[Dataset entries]
--
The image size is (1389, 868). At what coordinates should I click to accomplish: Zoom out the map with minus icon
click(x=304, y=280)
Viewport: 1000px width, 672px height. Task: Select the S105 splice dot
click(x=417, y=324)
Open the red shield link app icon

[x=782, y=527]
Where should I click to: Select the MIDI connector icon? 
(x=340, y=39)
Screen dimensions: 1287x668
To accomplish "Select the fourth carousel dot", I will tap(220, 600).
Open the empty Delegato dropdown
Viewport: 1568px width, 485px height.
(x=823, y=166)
--
■ **The task**
Give the lines from the one containing "Viewport: 1000px width, 672px" through the end of the entries again, exactly as written and with no other lines.

■ **Reply to the task**
Viewport: 1000px width, 672px height. Task: Select the S105 splice dot
click(x=417, y=324)
Open the red shield link app icon

[x=782, y=527]
Where should I click to: Select the MIDI connector icon? 
(x=340, y=39)
Screen dimensions: 1287x668
To accomplish "Select the fourth carousel dot", I will tap(220, 600).
Open the empty Delegato dropdown
Viewport: 1568px width, 485px height.
(x=823, y=166)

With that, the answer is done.